Published March 15, 2007


Florida is the first state to connect its state child abuse investigation system to a national crime database. State officials on Wednesday announced the change, which quietly took place two weeks ago. The Department of Children and Families can now tap into the National Crime Information Center. The change was part of a new law that Congress passed last year, the Adam Walsh Child Protection and Safety Act, named for a Florida boy whose 1981 disappearance and murder remains unresolved.

Tougher seat belt law likely a tough sell

Supporters of a stronger seat belt law in Florida have renewed their annual fight, but once again face resistance from lawmakers who say existing law is sufficient. The existing "secondary enforcement" law requires that police can stop drivers over 18 only if they see evidence of a separate traffic violation.

Among those calling for a tougher law Wednesday was Laura Marchetti of Valrico, whose teenage daughter, Katie, was killed in an accident on Interstate 75 a year ago. She was riding unbuckled in the front seat of her car, which was being driven by a friend - who was buckled in and survived.

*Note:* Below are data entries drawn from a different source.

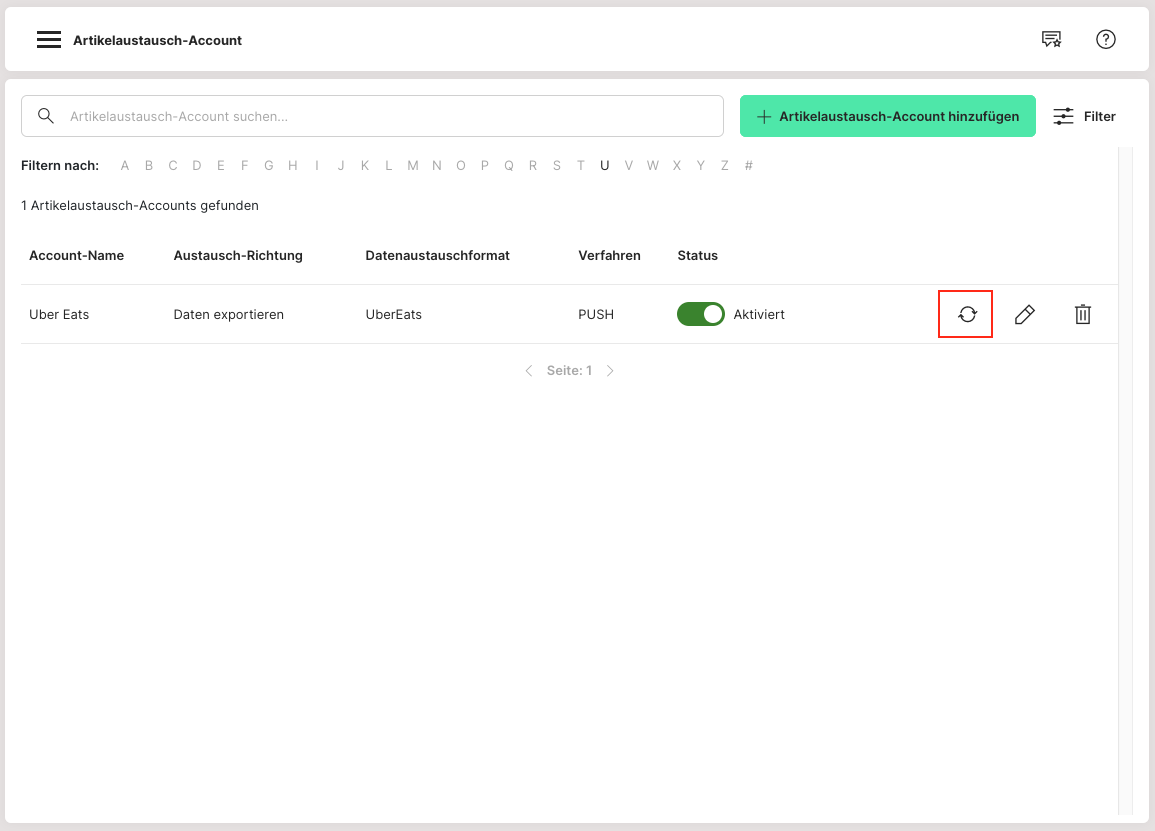1155x831 pixels.
Task: Focus the Artikelaustausch-Account suchen search field
Action: (390, 116)
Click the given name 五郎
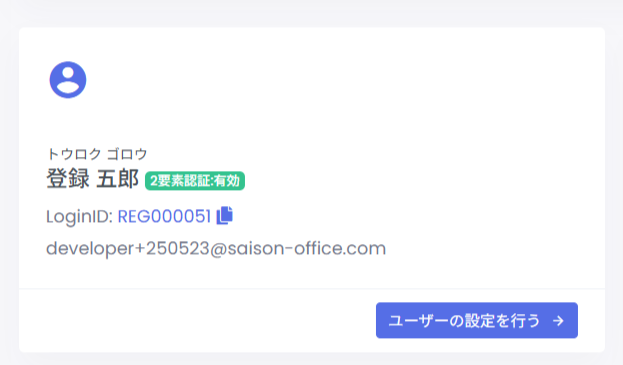Screen dimensions: 623x365 pos(118,179)
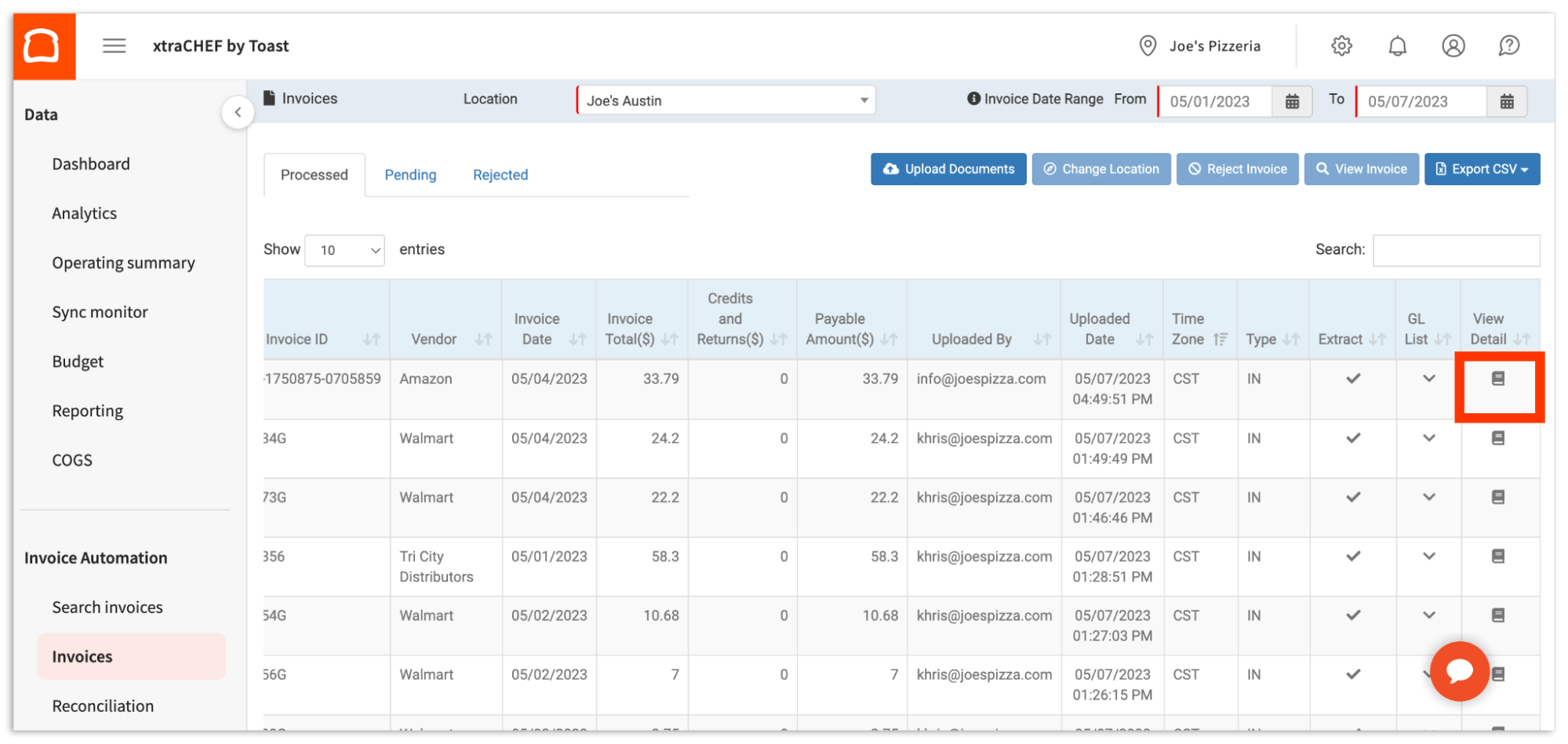
Task: Click the notification bell icon
Action: [1398, 45]
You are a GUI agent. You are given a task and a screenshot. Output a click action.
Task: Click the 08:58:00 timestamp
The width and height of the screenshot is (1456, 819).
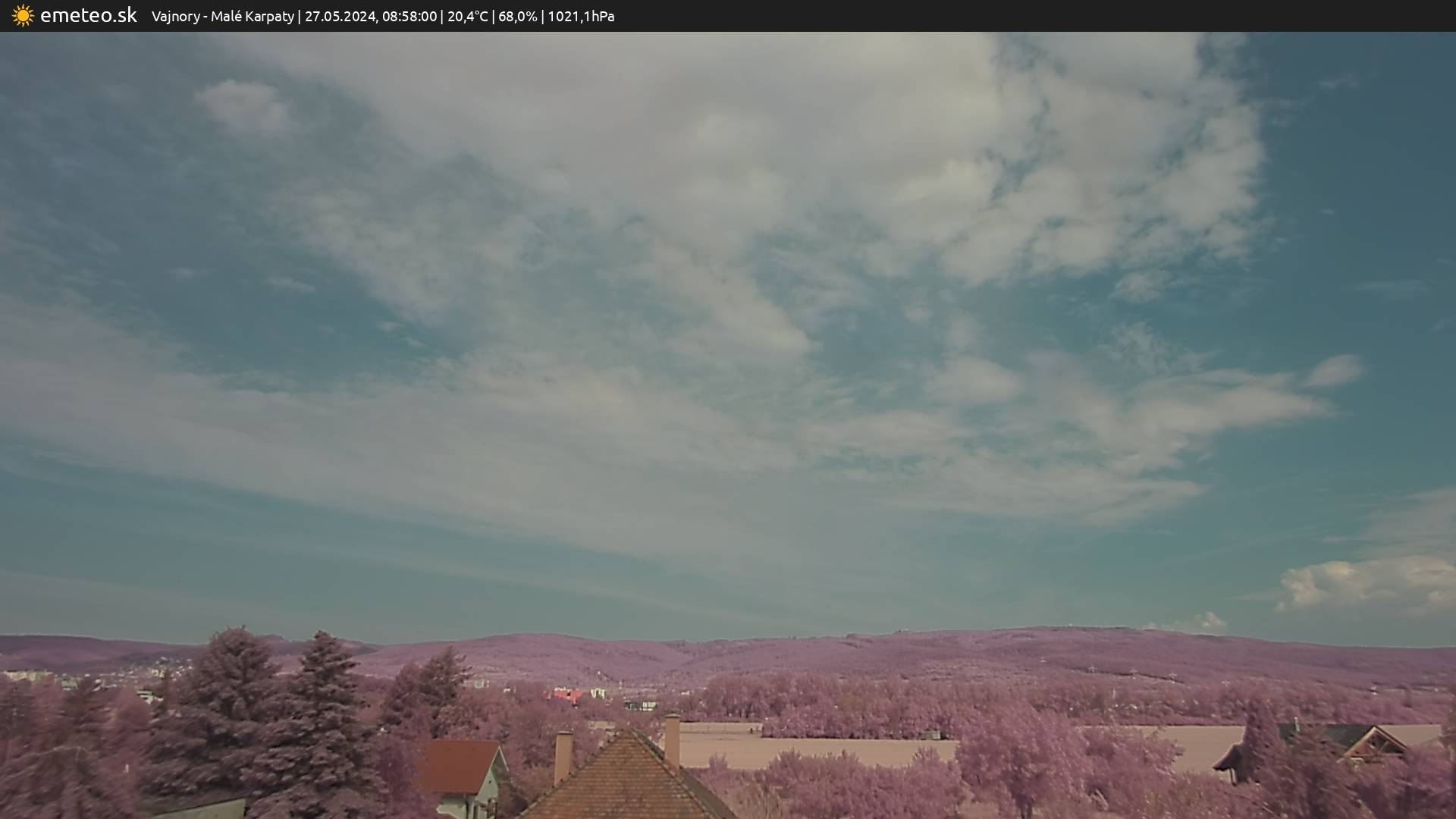(410, 17)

Sex ed curriculum would be publicized

Public schools would have to inform parents and the local community about the type of sex education they give their students, under legislation that cleared a Senate education committee Wednesday.

The bill, proposed by Democratic Sen. Steve Geller of Hallandale Beach, would require school districts and schools to use Web sites, mailed letters or other communication to describe to parents their curriculum for teaching human sexuality and "pregnancy and disease awareness and prevention." Schools also would have to offer parents ways to review the curriculum and provide feedback on possible changes or improvements.

The bill still has to get approval from three more committees before it goes to the Senate floor, and an identical bill in the House has yet to go to committee.

A penny for Crist's thoughts

Gov. Charlie Crist said he voted no. But despite the anti-tax fervor sweeping the state these days, he wasn't surprised that voters renewed the Penny for Pinellas for another decade.

"Obviously, people want it," Crist said. "When people see a clear identification, and maybe they lay out certain projects, then maybe it's easier for them to get them approved."